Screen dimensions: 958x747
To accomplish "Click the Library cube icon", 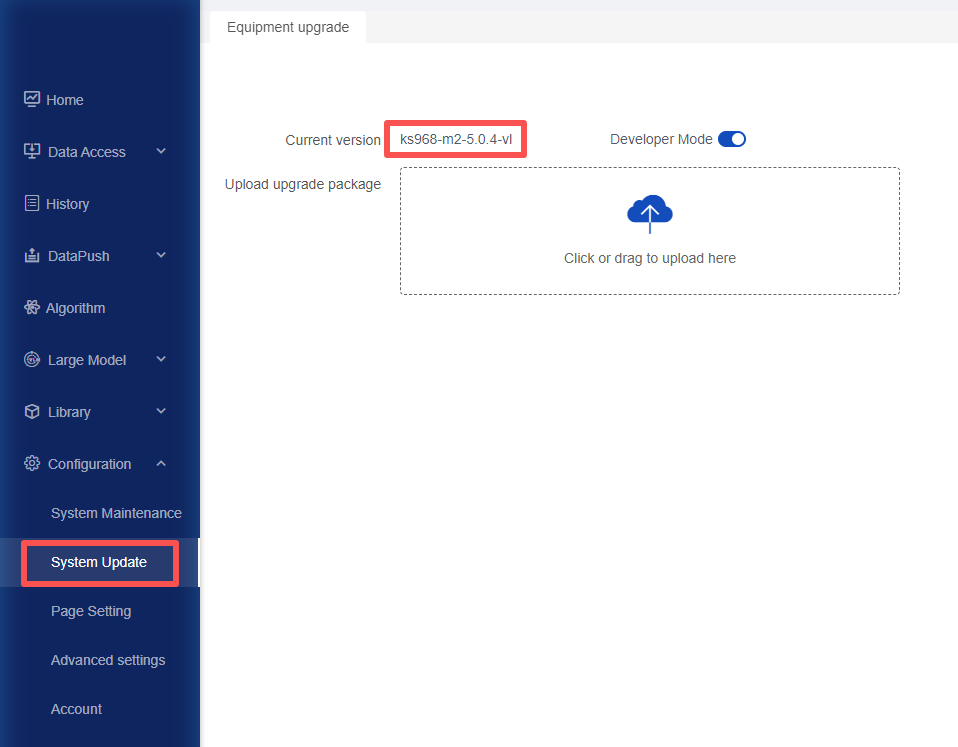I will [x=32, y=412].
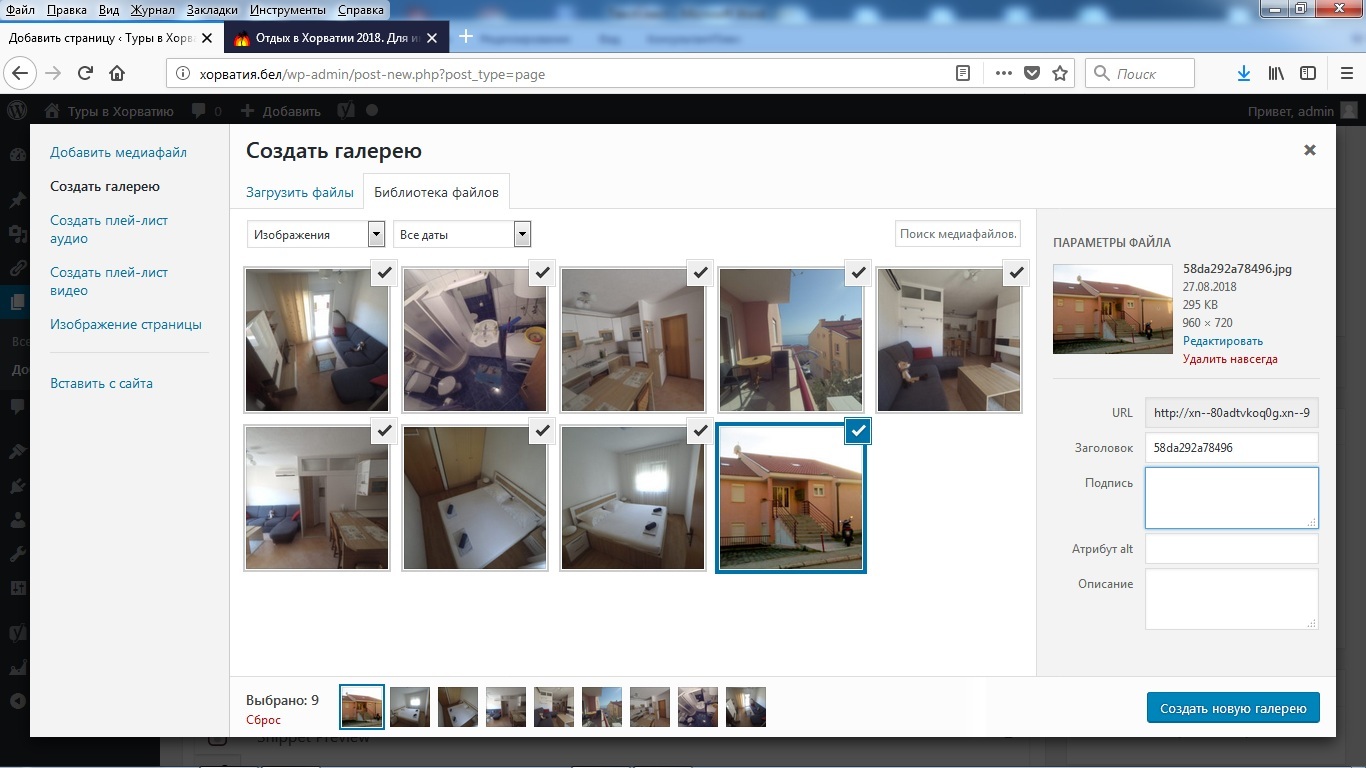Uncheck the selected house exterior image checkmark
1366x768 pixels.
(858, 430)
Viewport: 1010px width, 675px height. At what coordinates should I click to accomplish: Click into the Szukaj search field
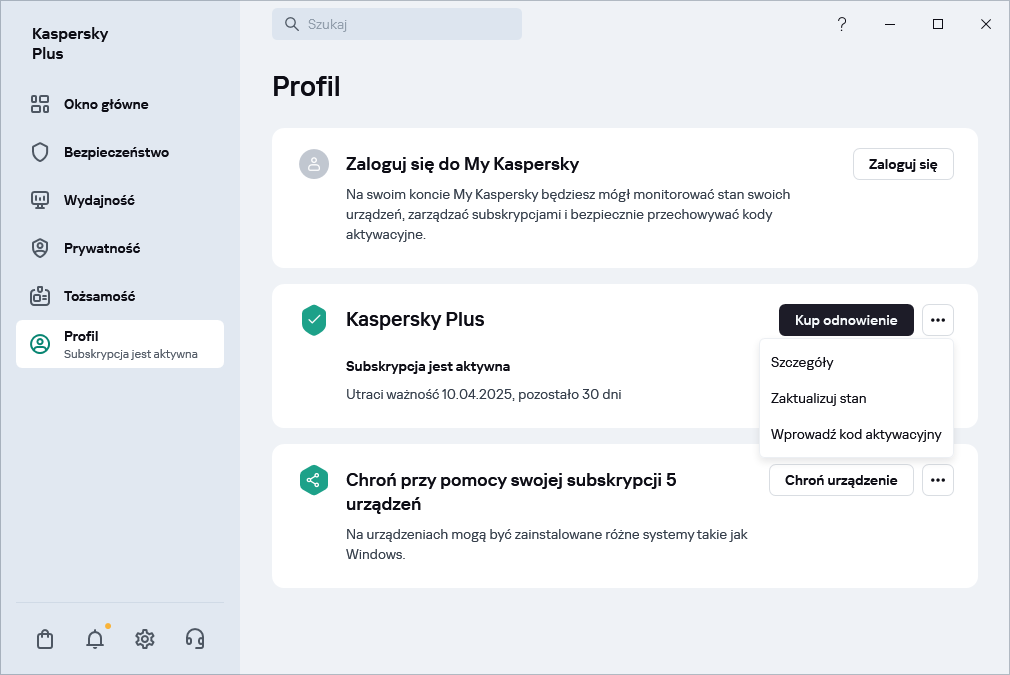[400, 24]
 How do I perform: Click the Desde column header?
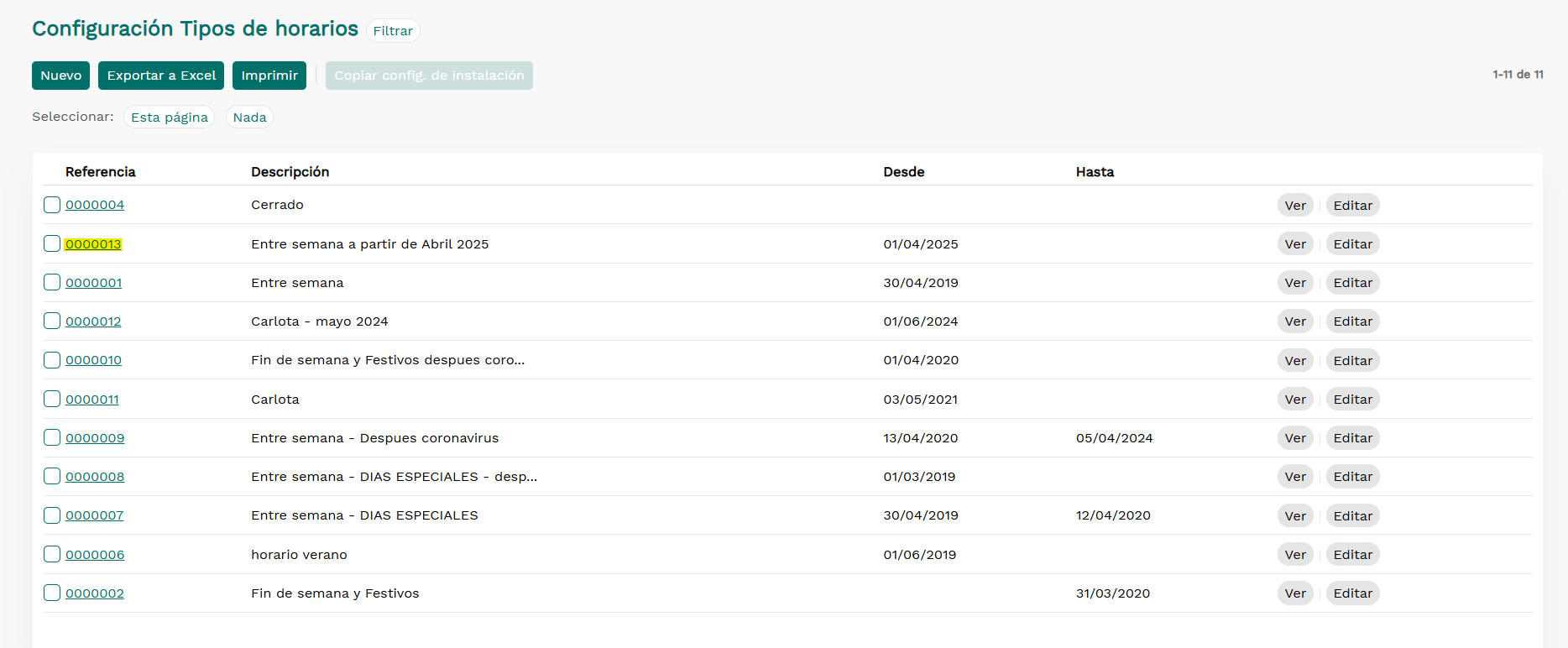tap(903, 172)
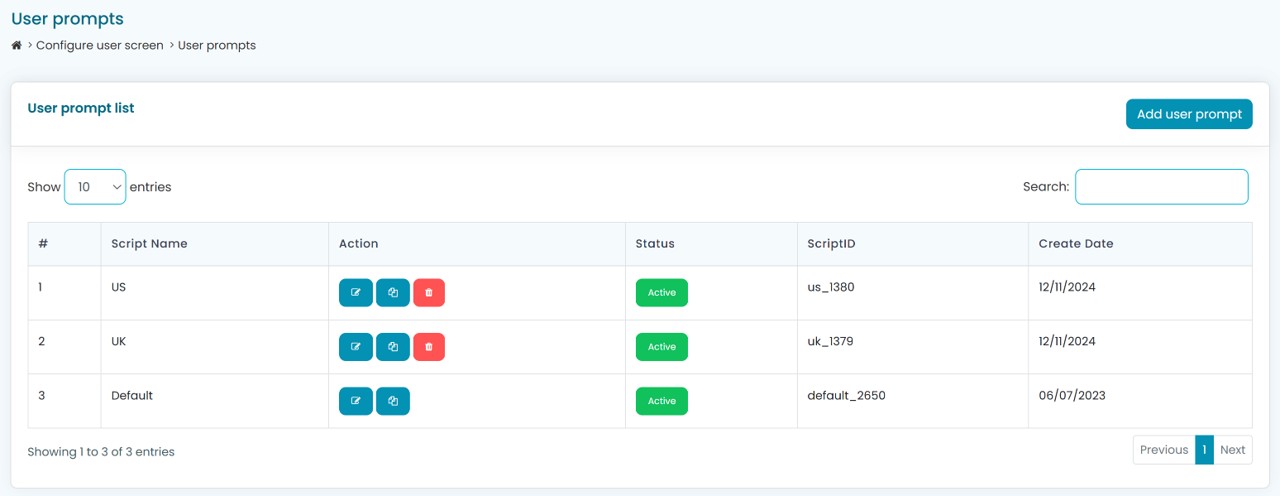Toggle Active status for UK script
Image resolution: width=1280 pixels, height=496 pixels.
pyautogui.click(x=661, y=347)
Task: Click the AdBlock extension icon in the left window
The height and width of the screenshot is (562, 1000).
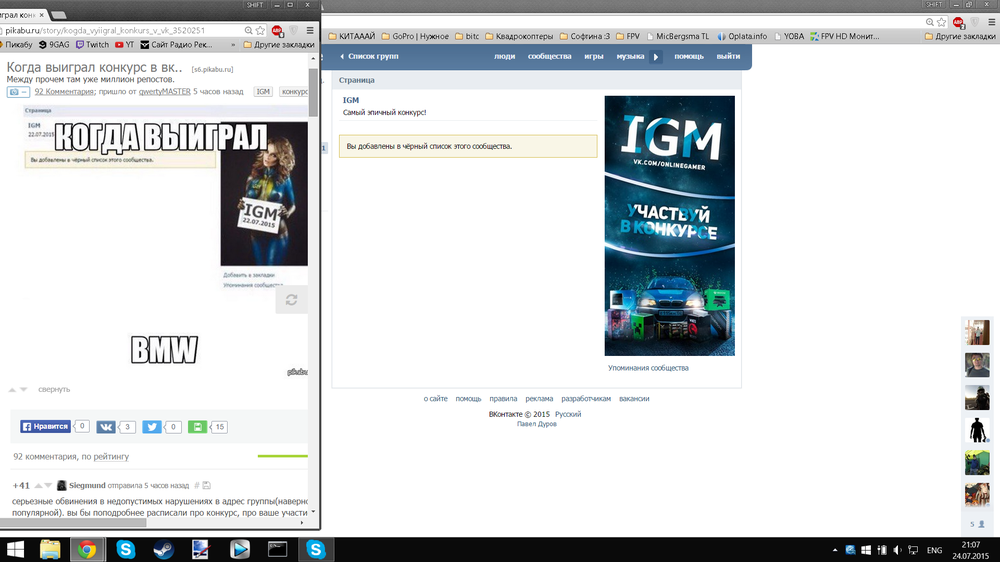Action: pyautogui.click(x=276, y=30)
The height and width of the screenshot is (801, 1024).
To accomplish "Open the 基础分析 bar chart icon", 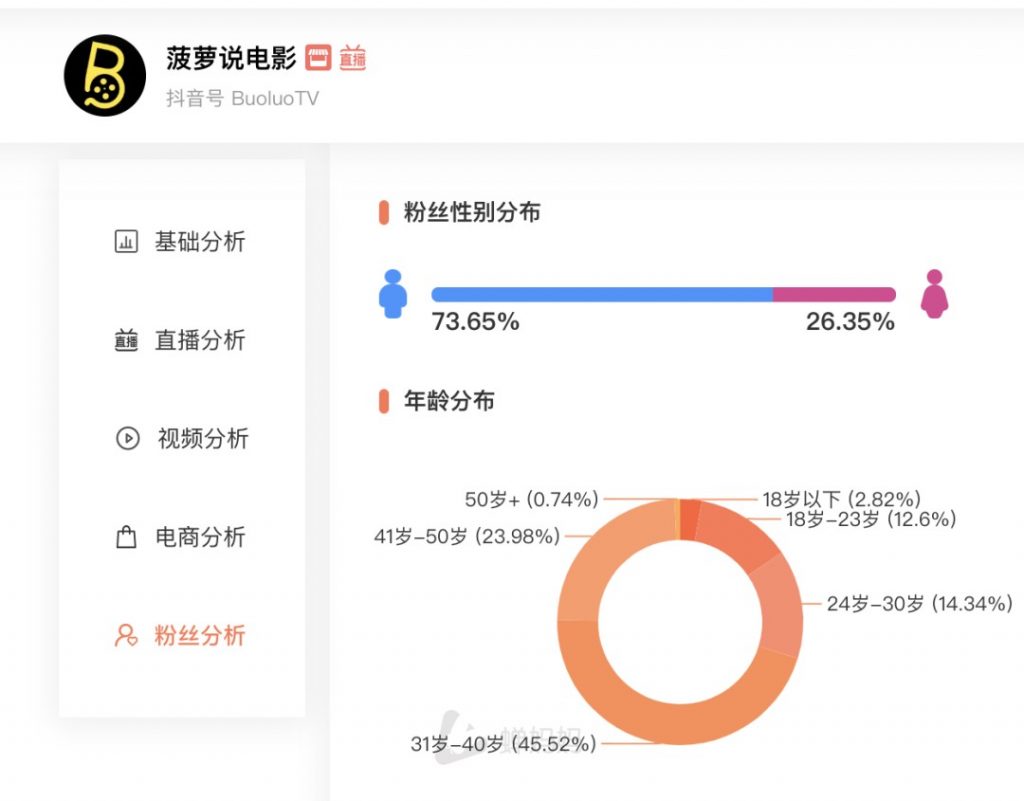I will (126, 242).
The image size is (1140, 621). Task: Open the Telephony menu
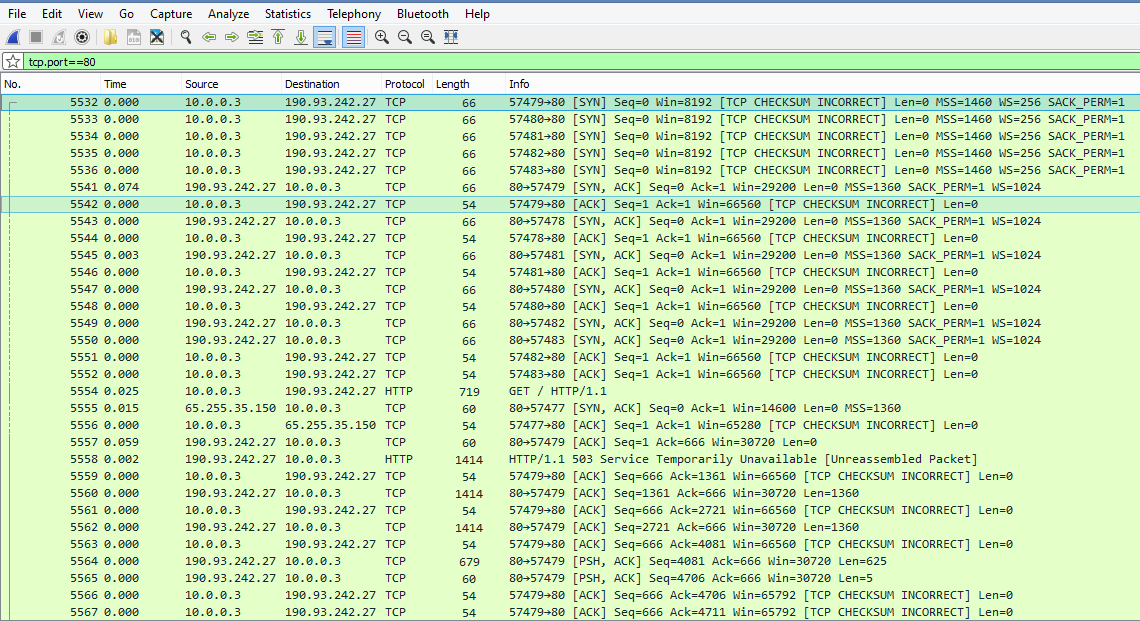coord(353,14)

TASK GOAL:
With pictures excluded, copy exactly the lines from the line containing "The image size" through the last line of the listing above, both ends included.

WRITTEN SOLUTION:
The image size is (1140, 621). Task: Open the Telephony menu
coord(353,14)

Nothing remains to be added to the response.